D-Band circuits involve very small features compared to standard RF and microwave applications. The resolution of the standard photo etching process may become a limiting factor for performance. This transition requires micrometer resolutions that are challenging up to 175 GHz. This section studies the effects of different manufacturing tolerances and assembly alignments of different parts can have on electrical performance. Design robustness is important for industrial readiness and component yield. This section investigates four design parameters.

Substrate Thickness

Unpredictable thickness variations can result from the lamination of the alumina substrate. The 0.005 in. alumina substrate may have a thickness tolerance variation of ±10 percent or 0.0005 in. Simulations show a frequency shift up to 10 GHz at the maximum substrate thickness variation. Even though return loss and insertion loss flatness do not change much, this is a significant change in frequency.

Dielectric Constant

The dielectric constant, εr, also has a tolerance. In this study, the dielectric constant of alumina was allowed to change by ± 10 percent to assess design robustness. The frequency response shifts by 0.5 GHz for every 0.1 change in the dielectric constant. The loss patterns appear to be unaffected by this dielectric change.

Waveguide Alignment

Figure 6

Figure 6 Back-to-back D-Band flippable transition sample.

Figure 7

Figure 7 Test circuit measurement setup.

Figure 8

Figure 8 Top view of the measurement setup.
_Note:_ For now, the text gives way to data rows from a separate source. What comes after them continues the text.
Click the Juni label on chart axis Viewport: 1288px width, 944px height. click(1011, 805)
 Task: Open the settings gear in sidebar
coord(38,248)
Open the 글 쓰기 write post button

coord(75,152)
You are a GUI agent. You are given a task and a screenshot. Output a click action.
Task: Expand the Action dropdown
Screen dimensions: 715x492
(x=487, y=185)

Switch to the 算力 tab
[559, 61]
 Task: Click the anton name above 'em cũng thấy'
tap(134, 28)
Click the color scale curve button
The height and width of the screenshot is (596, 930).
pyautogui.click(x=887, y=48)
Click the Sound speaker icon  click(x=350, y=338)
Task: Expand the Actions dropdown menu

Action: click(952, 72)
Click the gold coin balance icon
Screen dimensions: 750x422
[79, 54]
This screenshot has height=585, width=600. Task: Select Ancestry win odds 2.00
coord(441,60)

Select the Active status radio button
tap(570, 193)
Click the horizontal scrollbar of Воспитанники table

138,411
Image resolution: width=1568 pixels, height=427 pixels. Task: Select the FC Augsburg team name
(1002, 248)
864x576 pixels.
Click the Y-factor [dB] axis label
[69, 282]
The stepped transformer that matches the WR-06 connection to a custom-sized transition must be carefully positioned on the transition since misalignment influences performance. To investigate position sensitivity, the waveguide transformer has been incrementally shifted in 25 µm steps along X- and Y-directions. At shifts up to 50 µm, the matching is degraded, but the return loss is still less than 10 dB in the 130 to 175 GHz band. However, the insertion loss exhibits a deep notch at 156 GHz.

Via Hole Position

The metallized through-hole via location is crucial for controlling the operational bandwidth and the matching response. Even if they are laser drilled, vias have a poorer tolerance than photo-etched traces. The via position can shift by ± 25 µm and the inner metallization plating is not entirely controlled. Electromagnetic analysis indicates there are hole locations within the acceptable tolerances that will degrade the input matching of the transition. The overall trend will be to shift optimum S-parameter performance higher in frequency.

EXPERIMENTAL ASSESSMENT

The finalized single transition design was mounted in a back-to-back configuration to measure performance. Since the operational frequency is high, the back-to-back transition test fixture uses an SIW line to avoid radiation effects typical of microstrip lines in the mmWave spectrum. Several different combinations have been manufactured to represent all the mounting configurations described earlier. Figure 6 shows a photograph of the most complex transition that implements two flippable transitions.

Measurements were performed with a four-port Rohde & Schwarz ZVA50 vector network analyzer (VNA) paired with two ZC170 mmWave converters. Each interface is a standard WR-06 waveguide section. This interface is also the reference plane for the TOSM calibration procedure.

The mmWave converters cannot directly connect to the transition, so a dedicated mechanical jig was designed and manufactured. Figure 7 shows the measurement setup of the alumina test circuit. The VNA interfaces are connected to a mechanical jig that embeds two E-plane 90-degree bends. On top, a carrier supports the alumina test circuit and the waveguide interface with the stepped transformer. The signal flows through the H-plane 90-degree waveguide bends and is routed to the transition, not visible in Figure 7. Figure 8 shows the transition positioned on top of the mechanical jig. A supporting carrier is placed between the waveguide assembly and the alumina test circuit. The carrier embeds the stepped waveguide tapers that complete the proposed transition. Positioning is critical to achieve the best performance and CNC-milled reference markers have been incorporated to enable fine alignment adjustments.

Figure 9

Figure 9 Measured versus modeled results of the flippable D-Band transitions.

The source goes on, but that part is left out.